Meski demikian, status sebagai mahasiswa asal Kalimantan Timur bukan berarti menghilangkan persyaratan lainnya. Calon peserta tetap perlu memenuhi ketentuan akademik, ekonomi, usia, status mahasiswa, serta persyaratan administratif yang telah ditetapkan.
Tips Mempersiapkan Pendaftaran Beasiswa
Bagi mahasiswa baru yang berminat mengikuti program ini, persiapan sebaiknya dilakukan sejak awal.
Pertama, pastikan status perguruan tinggi dan angkatan sesuai dengan ketentuan.
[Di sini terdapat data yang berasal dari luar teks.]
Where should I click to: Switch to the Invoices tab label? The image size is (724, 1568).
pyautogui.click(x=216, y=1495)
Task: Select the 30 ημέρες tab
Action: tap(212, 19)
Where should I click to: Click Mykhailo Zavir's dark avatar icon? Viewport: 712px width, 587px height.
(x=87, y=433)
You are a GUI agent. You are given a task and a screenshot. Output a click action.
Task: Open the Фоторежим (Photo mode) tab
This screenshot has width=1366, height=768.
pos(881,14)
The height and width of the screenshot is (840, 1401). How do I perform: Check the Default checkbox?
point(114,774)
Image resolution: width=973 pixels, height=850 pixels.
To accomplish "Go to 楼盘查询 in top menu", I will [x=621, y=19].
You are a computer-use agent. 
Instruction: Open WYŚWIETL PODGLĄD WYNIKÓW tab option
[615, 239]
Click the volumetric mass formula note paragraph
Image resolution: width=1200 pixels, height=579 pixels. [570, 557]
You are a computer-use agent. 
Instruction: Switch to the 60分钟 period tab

Selanjutnya, siapkan dokumen akademik seperti rapor serta sertifikat prestasi apabila memiliki capaian nonakademik.
Kedua, persiapkan dokumen yang berkaitan dengan kondisi ekonomi keluarga. SKTM dan surat keterangan penghasilan orang tua atau wali perlu diperhatikan karena menjadi bagian dari persyaratan.
Ketiga, pahami jadwal seleksi secara menyeluruh. Jangan hanya fokus pada tanggal pendaftaran, tetapi perhatikan pula tahapan seleksi berkas, wawancara, hingga pengumuman.
Informasi pendaftaran tercantum pada laman Bayan Peduli: bayanpeduli.bayan.com.sg
Kesimpulan
Beasiswa Bayan Peduli Batch 4 menjadi salah satu peluang pendanaan pendidikan bagi mahasiswa baru angkatan 2026 yang kuliah di ITB, UI, UGM, IPB, UPN, UNY, dan ITS. Program ini menawarkan dukungan yang cukup luas, mulai dari UKT selama delapan semester, biaya kos dan living cost, hingga biaya ujian, penelitian, tugas akhir, dan kebutuhan perkuliahan lainnya.
Peluang tersebut terutama penting bagi mahasiswa dari keluarga tidak mampu atau prasejahtera. Mahasiswa asal Kalimantan Timur juga mendapatkan prioritas dalam proses seleksi, dengan tetap harus memenuhi seluruh persyaratan program.
Dengan pendaftaran yang berlangsung hingga 25 September 2026, calon peserta sebaiknya segera memeriksa kelayakan, menyiapkan dokumen, dan mengikuti informasi resmi program. Bagi mahasiswa yang memenuhi kriteria, beasiswa ini bukan sekadar bantuan biaya kuliah, tetapi dapat menjadi dukungan penting untuk menjaga keberlanjutan pendidikan hingga menyelesaikan studi.